State legislators have quarreled over how best to set up the exchange and it’s unclear whether the state will meet the deadline for setting up the system on its own.  Under the health care reform law, the federal government steps in and sets up the exchange in 2014 if a state fails to do so. Sebelius and Brooks-LaSure made their comments late this morning during a telephone conference call with reporters.

Here is the statement from Branstad spokesman Tim Albrecht:

The governor continues to believe that the government takeover of health care is unworkable and unaffordable for states, and the governor continues to believe that the lawsuit will be successful.

Should the government takeover of health care move forward, we need to manage and implement specific solutions for Iowa’s extensive needs, rather than a federally mandated, one-size-fits-all exchange.
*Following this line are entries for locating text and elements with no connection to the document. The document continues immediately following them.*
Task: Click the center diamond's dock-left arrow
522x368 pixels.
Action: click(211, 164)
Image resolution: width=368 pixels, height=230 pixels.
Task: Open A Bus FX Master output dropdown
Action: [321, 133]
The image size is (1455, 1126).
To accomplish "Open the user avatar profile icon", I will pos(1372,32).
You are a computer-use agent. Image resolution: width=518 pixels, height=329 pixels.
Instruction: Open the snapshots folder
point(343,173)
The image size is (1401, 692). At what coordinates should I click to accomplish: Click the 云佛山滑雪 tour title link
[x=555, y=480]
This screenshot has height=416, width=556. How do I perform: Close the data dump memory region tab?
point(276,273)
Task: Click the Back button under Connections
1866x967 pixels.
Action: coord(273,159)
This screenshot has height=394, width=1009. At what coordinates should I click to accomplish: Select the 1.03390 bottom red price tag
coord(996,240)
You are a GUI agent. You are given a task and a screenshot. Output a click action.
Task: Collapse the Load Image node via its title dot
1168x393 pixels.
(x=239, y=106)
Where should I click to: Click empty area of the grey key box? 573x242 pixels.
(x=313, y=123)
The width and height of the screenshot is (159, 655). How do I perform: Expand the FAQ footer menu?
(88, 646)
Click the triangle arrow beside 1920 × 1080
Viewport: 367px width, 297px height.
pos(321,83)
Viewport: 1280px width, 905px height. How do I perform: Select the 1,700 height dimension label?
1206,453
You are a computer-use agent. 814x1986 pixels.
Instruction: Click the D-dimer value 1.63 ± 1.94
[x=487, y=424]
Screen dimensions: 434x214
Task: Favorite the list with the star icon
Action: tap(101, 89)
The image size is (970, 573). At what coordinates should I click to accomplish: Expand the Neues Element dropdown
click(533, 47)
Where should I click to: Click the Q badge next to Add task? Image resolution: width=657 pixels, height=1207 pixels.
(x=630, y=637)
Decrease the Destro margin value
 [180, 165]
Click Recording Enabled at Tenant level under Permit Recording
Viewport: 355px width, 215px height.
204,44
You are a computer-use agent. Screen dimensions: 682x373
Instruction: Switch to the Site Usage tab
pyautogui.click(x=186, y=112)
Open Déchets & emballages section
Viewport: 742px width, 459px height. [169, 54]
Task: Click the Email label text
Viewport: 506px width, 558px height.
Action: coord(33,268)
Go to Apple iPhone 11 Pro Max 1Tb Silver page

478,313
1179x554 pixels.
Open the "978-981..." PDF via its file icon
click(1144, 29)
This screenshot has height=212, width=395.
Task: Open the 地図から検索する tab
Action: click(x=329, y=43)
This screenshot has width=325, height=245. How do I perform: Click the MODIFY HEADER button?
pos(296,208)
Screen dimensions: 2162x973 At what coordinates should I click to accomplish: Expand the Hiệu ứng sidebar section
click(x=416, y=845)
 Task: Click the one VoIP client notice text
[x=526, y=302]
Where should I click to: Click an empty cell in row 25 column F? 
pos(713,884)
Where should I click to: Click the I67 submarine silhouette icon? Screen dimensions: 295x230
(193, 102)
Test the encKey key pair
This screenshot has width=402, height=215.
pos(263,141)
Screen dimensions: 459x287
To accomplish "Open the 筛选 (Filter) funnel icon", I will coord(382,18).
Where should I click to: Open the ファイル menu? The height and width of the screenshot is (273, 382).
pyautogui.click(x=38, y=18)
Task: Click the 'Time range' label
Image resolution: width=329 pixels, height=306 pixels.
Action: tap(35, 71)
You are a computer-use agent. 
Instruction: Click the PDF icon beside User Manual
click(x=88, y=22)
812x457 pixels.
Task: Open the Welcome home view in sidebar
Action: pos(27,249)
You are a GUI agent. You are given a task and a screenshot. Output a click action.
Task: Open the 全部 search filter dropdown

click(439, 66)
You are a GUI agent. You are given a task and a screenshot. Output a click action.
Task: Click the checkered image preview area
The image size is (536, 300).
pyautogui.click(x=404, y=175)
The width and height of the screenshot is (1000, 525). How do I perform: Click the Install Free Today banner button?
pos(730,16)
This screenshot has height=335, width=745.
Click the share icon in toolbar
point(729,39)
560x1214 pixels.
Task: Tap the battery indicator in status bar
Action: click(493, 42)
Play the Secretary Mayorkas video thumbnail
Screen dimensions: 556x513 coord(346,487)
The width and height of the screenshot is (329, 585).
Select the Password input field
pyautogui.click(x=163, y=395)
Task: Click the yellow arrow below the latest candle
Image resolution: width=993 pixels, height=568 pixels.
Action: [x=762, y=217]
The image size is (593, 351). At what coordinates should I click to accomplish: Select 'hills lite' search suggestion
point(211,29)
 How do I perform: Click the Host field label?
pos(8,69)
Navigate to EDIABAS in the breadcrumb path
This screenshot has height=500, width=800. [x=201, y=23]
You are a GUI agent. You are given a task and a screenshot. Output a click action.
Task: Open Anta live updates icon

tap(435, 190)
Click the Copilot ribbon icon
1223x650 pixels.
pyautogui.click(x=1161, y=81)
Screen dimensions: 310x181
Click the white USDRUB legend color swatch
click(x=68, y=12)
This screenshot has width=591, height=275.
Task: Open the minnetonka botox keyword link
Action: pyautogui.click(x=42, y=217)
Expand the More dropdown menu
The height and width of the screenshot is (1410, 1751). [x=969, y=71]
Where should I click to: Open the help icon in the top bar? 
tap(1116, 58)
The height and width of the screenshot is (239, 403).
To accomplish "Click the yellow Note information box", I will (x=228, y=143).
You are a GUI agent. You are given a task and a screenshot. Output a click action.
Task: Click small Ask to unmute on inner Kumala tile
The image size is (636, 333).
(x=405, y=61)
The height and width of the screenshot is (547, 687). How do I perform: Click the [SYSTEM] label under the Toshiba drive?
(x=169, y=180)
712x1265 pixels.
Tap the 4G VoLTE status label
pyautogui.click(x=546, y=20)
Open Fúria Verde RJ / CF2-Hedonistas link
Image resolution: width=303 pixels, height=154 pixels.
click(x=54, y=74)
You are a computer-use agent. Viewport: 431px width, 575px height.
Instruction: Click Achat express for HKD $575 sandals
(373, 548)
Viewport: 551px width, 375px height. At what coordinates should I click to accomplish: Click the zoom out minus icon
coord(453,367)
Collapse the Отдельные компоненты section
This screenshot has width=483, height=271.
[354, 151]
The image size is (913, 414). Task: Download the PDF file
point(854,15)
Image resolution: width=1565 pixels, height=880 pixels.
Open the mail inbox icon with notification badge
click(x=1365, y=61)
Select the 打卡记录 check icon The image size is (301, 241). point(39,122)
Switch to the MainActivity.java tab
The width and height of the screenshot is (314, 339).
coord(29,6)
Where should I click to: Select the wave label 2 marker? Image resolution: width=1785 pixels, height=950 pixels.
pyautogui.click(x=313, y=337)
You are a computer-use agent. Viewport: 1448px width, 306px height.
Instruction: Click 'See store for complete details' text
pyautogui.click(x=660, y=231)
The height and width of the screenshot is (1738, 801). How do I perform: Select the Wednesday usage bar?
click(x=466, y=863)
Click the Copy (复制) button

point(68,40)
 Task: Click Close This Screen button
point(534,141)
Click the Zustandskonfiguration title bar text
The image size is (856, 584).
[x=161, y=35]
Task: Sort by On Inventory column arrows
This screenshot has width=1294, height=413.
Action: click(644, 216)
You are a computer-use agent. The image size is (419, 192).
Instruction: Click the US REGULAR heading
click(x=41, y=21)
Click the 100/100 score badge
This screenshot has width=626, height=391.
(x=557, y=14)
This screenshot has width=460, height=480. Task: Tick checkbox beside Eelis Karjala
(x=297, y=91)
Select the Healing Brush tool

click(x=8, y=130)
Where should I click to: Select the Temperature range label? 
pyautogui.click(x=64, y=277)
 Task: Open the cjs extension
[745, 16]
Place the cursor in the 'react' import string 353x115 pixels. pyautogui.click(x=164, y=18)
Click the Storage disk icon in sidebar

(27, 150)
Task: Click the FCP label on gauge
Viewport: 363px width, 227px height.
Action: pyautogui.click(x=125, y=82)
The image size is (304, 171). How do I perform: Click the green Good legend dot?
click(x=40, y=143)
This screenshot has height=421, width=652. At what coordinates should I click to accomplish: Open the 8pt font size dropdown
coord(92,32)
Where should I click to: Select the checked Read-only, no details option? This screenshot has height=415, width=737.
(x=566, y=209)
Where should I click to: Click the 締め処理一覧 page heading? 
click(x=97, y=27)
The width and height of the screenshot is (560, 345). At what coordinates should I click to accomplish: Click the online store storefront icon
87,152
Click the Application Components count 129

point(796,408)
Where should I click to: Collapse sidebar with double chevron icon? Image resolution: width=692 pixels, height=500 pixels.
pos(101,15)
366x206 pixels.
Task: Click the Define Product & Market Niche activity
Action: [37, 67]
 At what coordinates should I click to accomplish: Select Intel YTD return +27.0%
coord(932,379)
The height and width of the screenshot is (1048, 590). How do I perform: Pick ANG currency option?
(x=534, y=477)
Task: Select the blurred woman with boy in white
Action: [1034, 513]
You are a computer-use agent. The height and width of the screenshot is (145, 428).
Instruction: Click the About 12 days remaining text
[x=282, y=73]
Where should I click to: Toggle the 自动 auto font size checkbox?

We will use this grant to help plan for an Iowa-based exchange. The $7 million federal grant means we will not need to use that portion of the state’s general fund to implement the federal government’s takeover of health care.

At this time, our focus should be on lowering health care costs, which the exchange will fail to do. This is why the governor is focused on making Iowa the healthiest state in the nation.

If the federal government forces states to have any exchange, it should be Iowa-built rather than crafted by a bureaucrat in Washington.